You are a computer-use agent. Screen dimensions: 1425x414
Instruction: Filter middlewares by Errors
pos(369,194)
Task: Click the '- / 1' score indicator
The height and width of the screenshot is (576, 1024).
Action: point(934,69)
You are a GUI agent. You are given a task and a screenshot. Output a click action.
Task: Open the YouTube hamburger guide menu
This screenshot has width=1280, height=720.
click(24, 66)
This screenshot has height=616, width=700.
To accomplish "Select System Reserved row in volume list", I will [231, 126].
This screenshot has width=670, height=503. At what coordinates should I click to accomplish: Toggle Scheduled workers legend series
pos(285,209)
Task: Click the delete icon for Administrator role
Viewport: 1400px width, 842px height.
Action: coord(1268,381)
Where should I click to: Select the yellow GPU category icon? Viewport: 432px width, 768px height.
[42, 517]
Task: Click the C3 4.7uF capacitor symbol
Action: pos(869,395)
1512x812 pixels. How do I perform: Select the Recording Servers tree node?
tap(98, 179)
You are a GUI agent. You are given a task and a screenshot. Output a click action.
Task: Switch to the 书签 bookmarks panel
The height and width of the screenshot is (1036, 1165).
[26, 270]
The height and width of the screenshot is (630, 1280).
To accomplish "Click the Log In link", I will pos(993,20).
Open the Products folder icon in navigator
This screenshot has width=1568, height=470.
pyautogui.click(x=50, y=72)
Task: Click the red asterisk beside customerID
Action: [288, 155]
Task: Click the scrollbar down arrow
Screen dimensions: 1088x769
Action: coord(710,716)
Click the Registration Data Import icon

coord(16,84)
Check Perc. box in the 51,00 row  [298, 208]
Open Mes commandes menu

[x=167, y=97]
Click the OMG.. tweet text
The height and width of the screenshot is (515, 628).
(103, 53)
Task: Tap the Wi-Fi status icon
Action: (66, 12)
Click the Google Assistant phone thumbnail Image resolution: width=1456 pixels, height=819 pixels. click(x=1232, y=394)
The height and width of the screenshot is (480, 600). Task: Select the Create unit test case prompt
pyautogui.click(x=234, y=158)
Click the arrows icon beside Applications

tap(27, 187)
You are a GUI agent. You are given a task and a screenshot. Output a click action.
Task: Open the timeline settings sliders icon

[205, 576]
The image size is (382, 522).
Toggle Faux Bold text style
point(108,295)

────

» Problem requirements:
Give back the full listing above verbatim.

» Task answer:
You are a computer-use agent. Screen dimensions: 1425x414
Instruction: Filter middlewares by Errors
pos(369,194)
Task: Click the '- / 1' score indicator
The height and width of the screenshot is (576, 1024).
Action: point(934,69)
You are a GUI agent. You are given a task and a screenshot. Output a click action.
Task: Open the YouTube hamburger guide menu
This screenshot has width=1280, height=720.
click(24, 66)
This screenshot has height=616, width=700.
To accomplish "Select System Reserved row in volume list", I will [231, 126].
This screenshot has width=670, height=503. At what coordinates should I click to accomplish: Toggle Scheduled workers legend series
pos(285,209)
Task: Click the delete icon for Administrator role
Viewport: 1400px width, 842px height.
Action: coord(1268,381)
Where should I click to: Select the yellow GPU category icon? Viewport: 432px width, 768px height.
[42, 517]
Task: Click the C3 4.7uF capacitor symbol
Action: pos(869,395)
1512x812 pixels. How do I perform: Select the Recording Servers tree node?
tap(98, 179)
You are a GUI agent. You are given a task and a screenshot. Output a click action.
Task: Switch to the 书签 bookmarks panel
The height and width of the screenshot is (1036, 1165).
[26, 270]
The height and width of the screenshot is (630, 1280).
To accomplish "Click the Log In link", I will pos(993,20).
Open the Products folder icon in navigator
This screenshot has width=1568, height=470.
pyautogui.click(x=50, y=72)
Task: Click the red asterisk beside customerID
Action: [288, 155]
Task: Click the scrollbar down arrow
Screen dimensions: 1088x769
Action: coord(710,716)
Click the Registration Data Import icon

coord(16,84)
Check Perc. box in the 51,00 row  [298, 208]
Open Mes commandes menu

[x=167, y=97]
Click the OMG.. tweet text
The height and width of the screenshot is (515, 628).
(103, 53)
Task: Tap the Wi-Fi status icon
Action: (66, 12)
Click the Google Assistant phone thumbnail Image resolution: width=1456 pixels, height=819 pixels. click(x=1232, y=394)
The height and width of the screenshot is (480, 600). Task: Select the Create unit test case prompt
pyautogui.click(x=234, y=158)
Click the arrows icon beside Applications

tap(27, 187)
You are a GUI agent. You are given a task and a screenshot. Output a click action.
Task: Open the timeline settings sliders icon

[205, 576]
The image size is (382, 522).
Toggle Faux Bold text style
point(108,295)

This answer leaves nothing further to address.